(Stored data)
.....
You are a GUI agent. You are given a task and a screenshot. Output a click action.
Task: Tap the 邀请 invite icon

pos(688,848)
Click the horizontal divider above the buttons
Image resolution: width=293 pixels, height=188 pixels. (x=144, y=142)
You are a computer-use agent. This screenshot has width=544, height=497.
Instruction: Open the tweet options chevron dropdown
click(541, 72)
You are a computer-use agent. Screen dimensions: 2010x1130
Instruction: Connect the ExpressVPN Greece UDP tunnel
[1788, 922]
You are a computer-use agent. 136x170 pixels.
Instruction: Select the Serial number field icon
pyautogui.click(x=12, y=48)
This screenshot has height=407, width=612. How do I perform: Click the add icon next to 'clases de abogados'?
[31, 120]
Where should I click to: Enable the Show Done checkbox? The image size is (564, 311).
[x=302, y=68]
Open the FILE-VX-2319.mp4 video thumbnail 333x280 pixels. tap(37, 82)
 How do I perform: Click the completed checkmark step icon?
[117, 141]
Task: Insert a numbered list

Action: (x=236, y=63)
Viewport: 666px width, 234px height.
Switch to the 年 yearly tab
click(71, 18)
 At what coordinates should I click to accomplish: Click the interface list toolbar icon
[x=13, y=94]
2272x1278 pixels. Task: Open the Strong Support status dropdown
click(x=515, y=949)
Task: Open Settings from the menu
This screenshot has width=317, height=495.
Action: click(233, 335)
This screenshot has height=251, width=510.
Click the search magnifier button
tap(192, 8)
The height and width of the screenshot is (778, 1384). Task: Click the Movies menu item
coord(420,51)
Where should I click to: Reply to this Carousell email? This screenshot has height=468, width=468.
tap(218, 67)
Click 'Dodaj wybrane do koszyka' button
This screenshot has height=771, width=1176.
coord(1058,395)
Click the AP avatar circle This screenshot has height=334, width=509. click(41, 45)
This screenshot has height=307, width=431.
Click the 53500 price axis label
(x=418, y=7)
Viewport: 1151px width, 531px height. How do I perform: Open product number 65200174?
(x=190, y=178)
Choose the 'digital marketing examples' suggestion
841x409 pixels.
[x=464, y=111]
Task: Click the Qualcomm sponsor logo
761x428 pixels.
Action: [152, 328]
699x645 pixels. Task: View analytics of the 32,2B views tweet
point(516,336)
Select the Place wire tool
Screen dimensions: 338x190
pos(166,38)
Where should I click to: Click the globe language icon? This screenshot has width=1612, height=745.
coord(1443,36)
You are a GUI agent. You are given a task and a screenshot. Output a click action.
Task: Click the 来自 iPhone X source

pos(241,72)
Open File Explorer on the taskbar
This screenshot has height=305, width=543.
.....
Exercise details:
Print the lines from the one containing "How do I perform: Click the completed" through the one containing "Click the AP", both included, with no changes.

Output for this task:
 How do I perform: Click the completed checkmark step icon?
[117, 141]
Task: Insert a numbered list

Action: (x=236, y=63)
Viewport: 666px width, 234px height.
Switch to the 年 yearly tab
click(71, 18)
 At what coordinates should I click to accomplish: Click the interface list toolbar icon
[x=13, y=94]
2272x1278 pixels. Task: Open the Strong Support status dropdown
click(x=515, y=949)
Task: Open Settings from the menu
This screenshot has width=317, height=495.
Action: click(233, 335)
This screenshot has height=251, width=510.
Click the search magnifier button
tap(192, 8)
The height and width of the screenshot is (778, 1384). Task: Click the Movies menu item
coord(420,51)
Where should I click to: Reply to this Carousell email? This screenshot has height=468, width=468.
tap(218, 67)
Click 'Dodaj wybrane do koszyka' button
This screenshot has height=771, width=1176.
coord(1058,395)
Click the AP avatar circle This screenshot has height=334, width=509. click(41, 45)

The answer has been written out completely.